Department of Surgery, Surgical-Medical Research Institute, University of Alberta, Edmonton, Canada
Islet transplantation has been shown to be a viable option for
treating patients with type 1 diabetes. However, widespread
clinical application of this treatment will necessitate an alternative
source of insulin-producing tissue. Porcine pancreata may be
a potential source of islets since pigs are inexpensive, readily
available, and exhibit morphological and physiological characteristics
comparable to humans. Recently, we developed a simple, standardized
procedure for isolating large composition. Following nine days
of
in vitro culture, tissue from one neonatal pig pancreas yielded
approximately 50,000 islet cell aggregates, consisting of primarily
epithelial cells (57%) and pancreatic endocrine cells (35%).

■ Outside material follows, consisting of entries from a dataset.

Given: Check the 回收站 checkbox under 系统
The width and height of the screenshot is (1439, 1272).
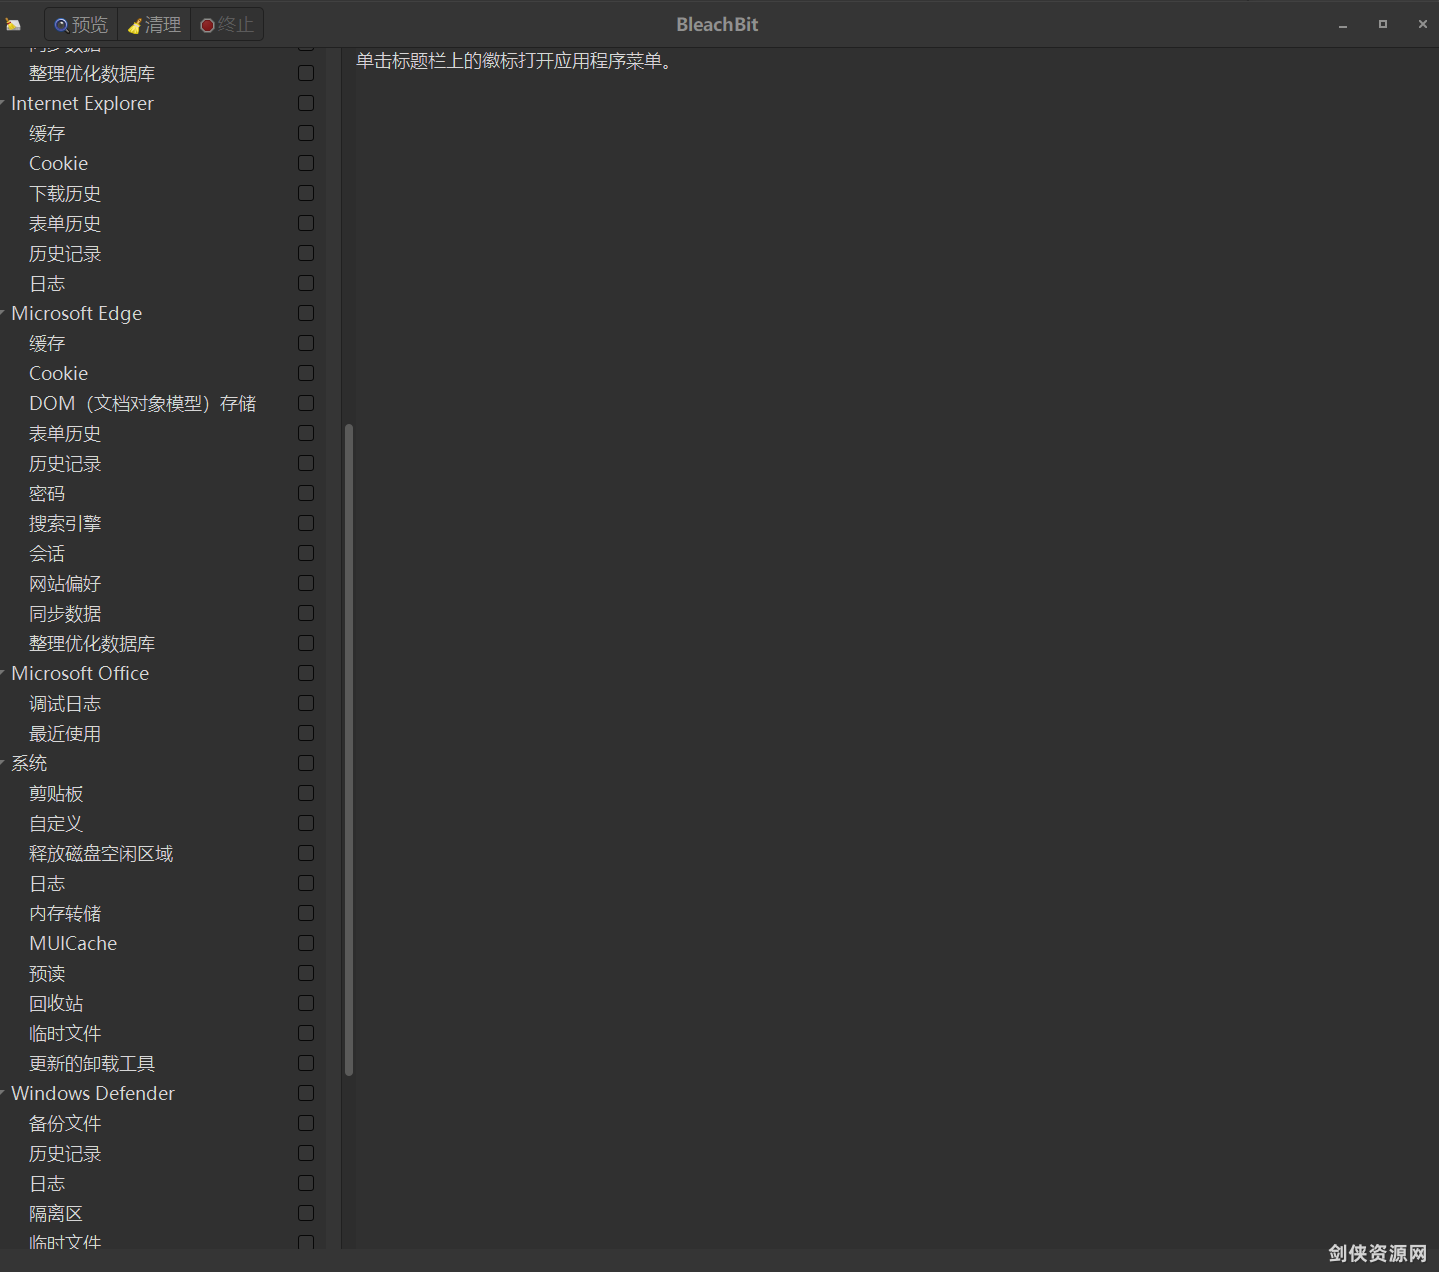Looking at the screenshot, I should click(x=306, y=1003).
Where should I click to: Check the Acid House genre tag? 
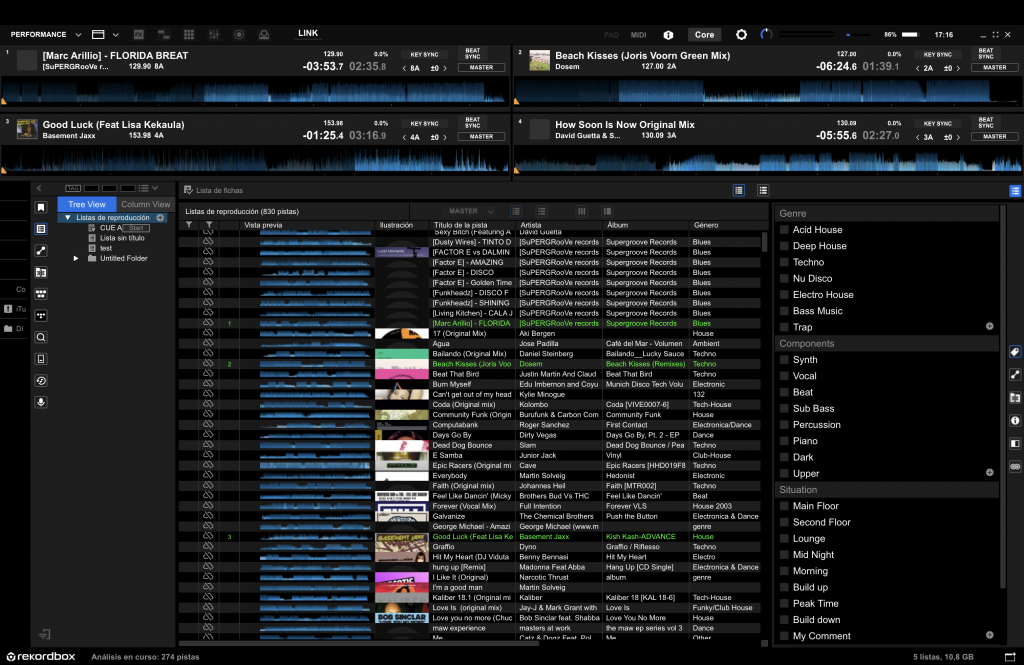click(x=785, y=230)
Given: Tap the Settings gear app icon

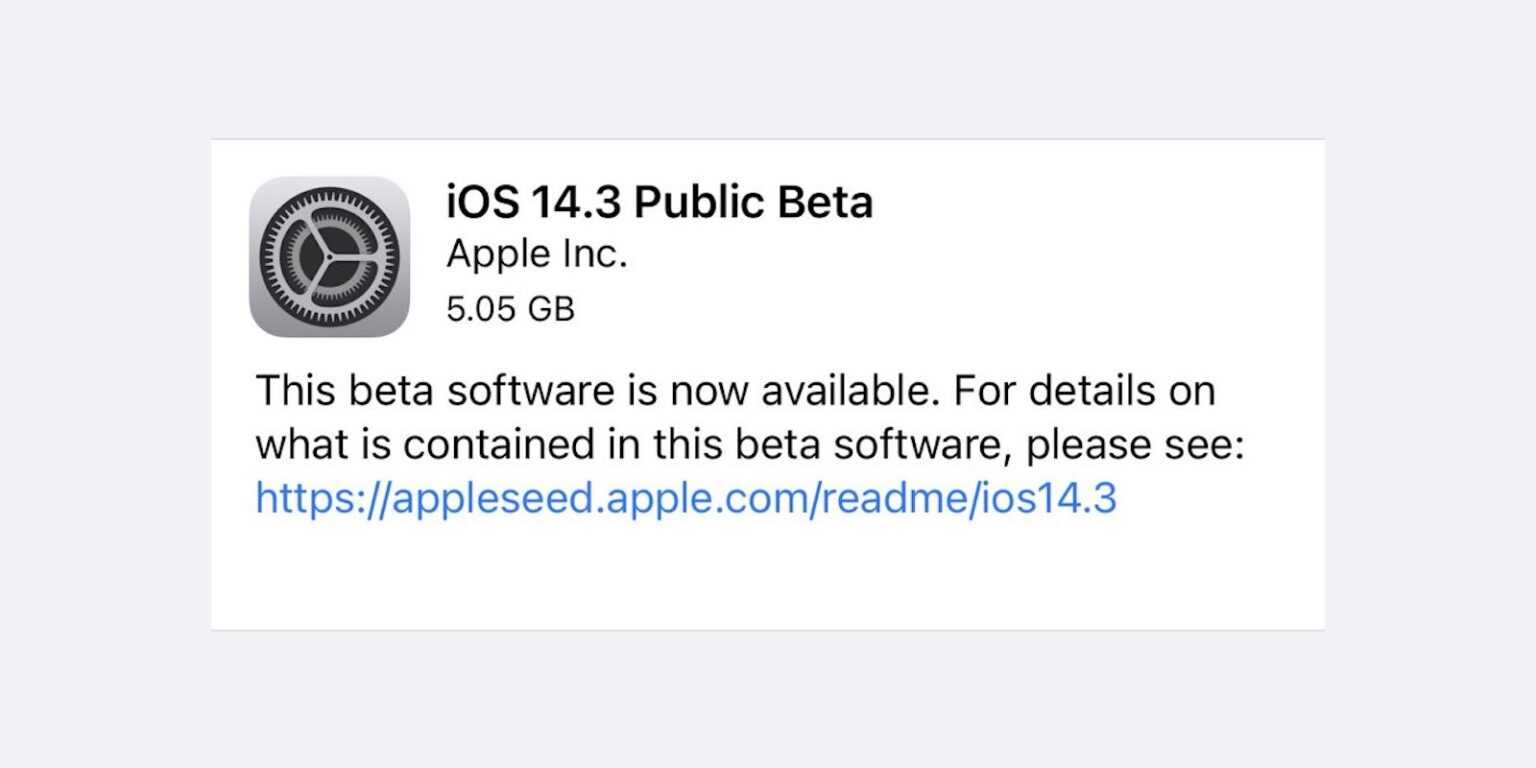Looking at the screenshot, I should click(x=329, y=257).
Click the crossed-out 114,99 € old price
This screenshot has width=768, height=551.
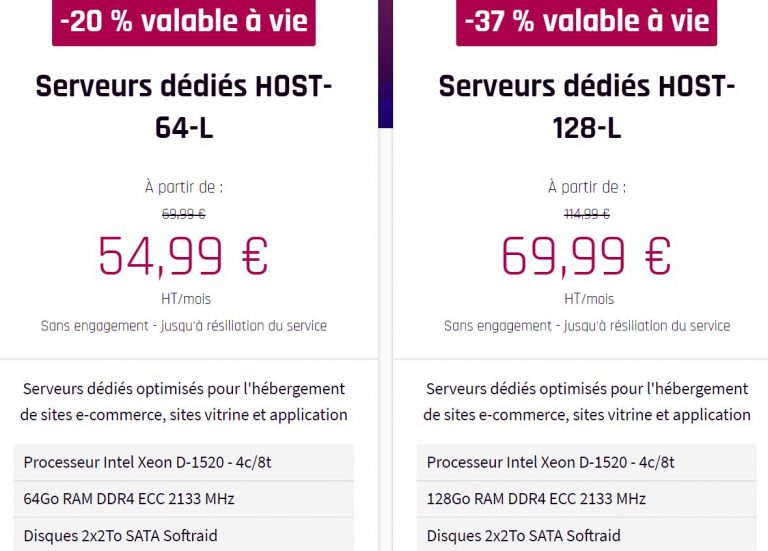point(587,213)
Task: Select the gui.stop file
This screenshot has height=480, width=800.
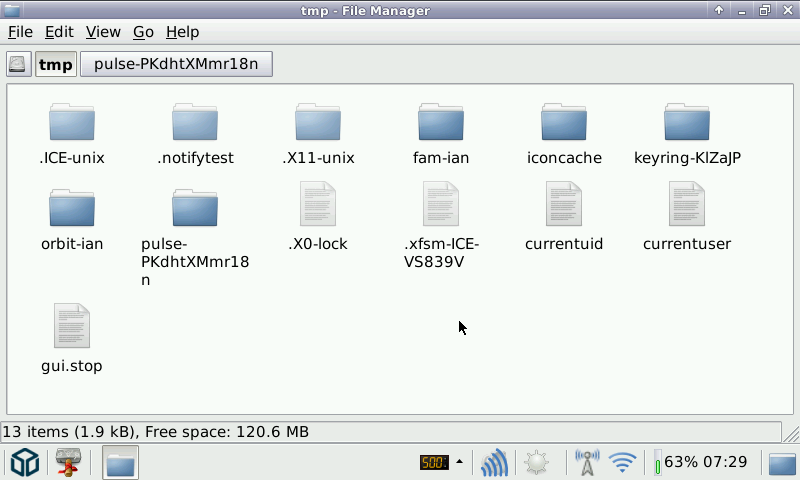Action: pos(72,327)
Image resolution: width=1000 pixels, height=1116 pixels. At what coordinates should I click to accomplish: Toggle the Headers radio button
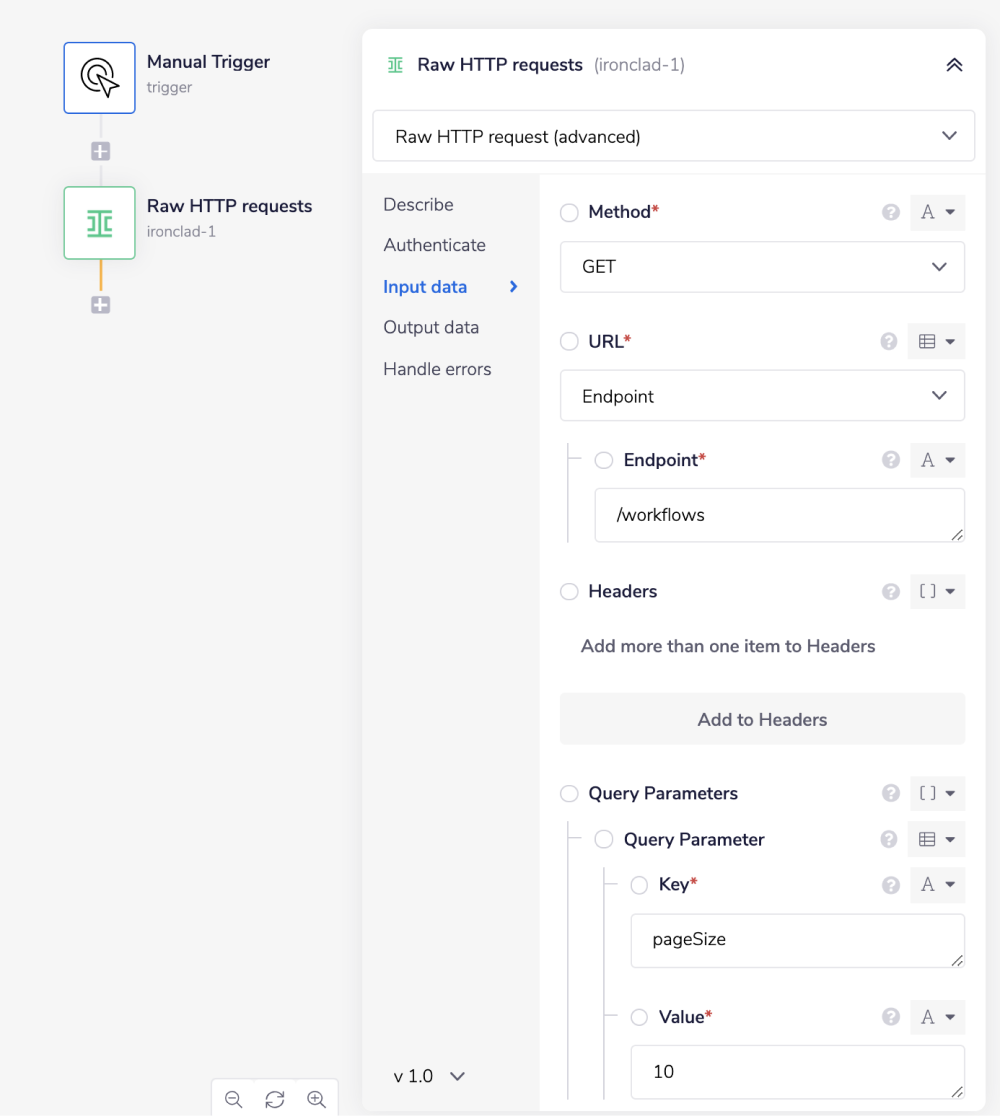click(x=569, y=591)
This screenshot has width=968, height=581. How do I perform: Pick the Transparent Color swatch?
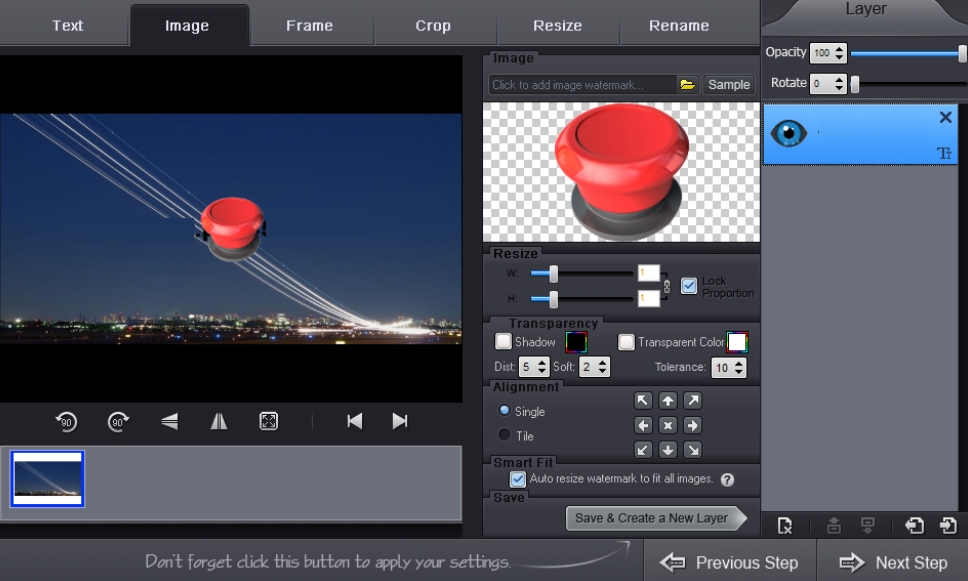coord(737,342)
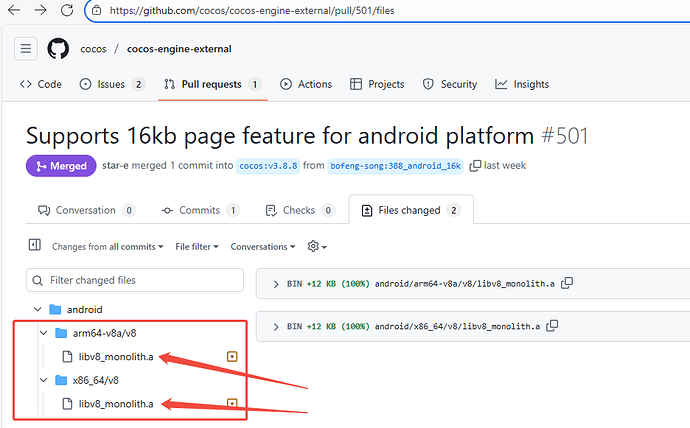This screenshot has height=428, width=690.
Task: Click the browser reload icon
Action: [x=67, y=10]
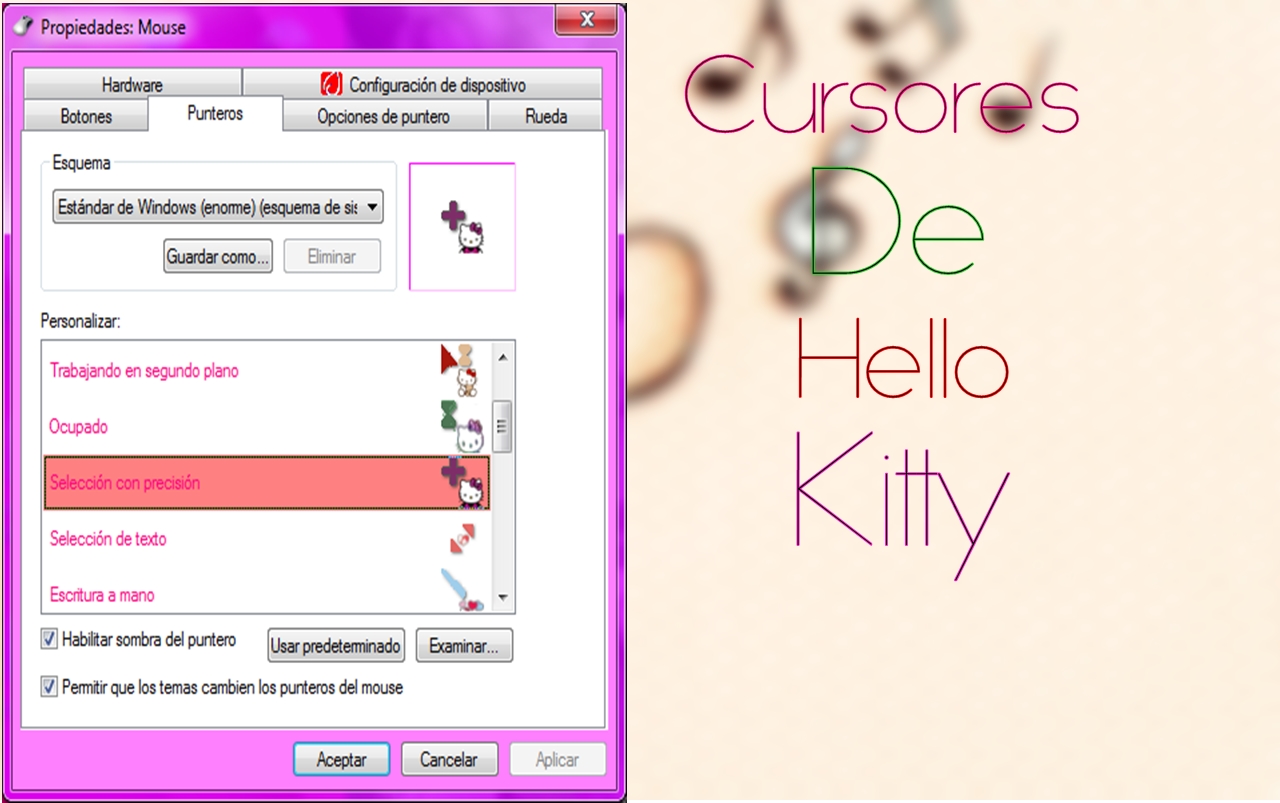Click the flame icon on Configuración de dispositivo

tap(330, 84)
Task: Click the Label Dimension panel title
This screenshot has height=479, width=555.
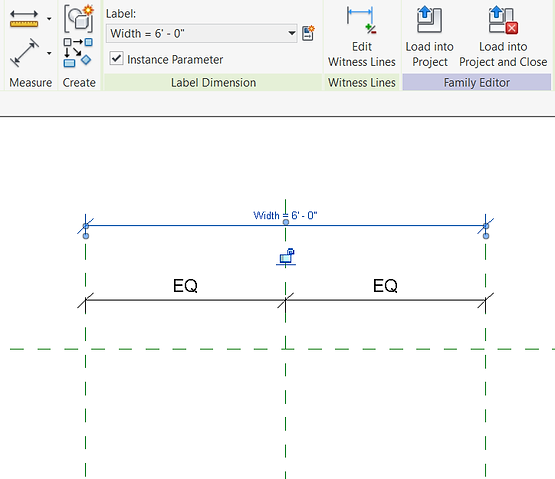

In addition, neonatal porcine islets were responsive to glucose
challenge in vitro and were capable of correcting hyperglycemia
in alloxan-induced diabetic nude mice. Although neonatal porcine
islets constitute an attractive alternative source of insulin-producing
tissue for clinical transplantation, many aspects such as the
immunological responses to these tissue and the latent period
(2 to 8 weeks) between transplantation of these islets and the
reversal of hyperglycemia need further investigation. This article
discusses these issues and presents possible solutions to problems
that may hinder the potential application of neonatal porcine
islets for transplantation into patients with type 1 diabetes.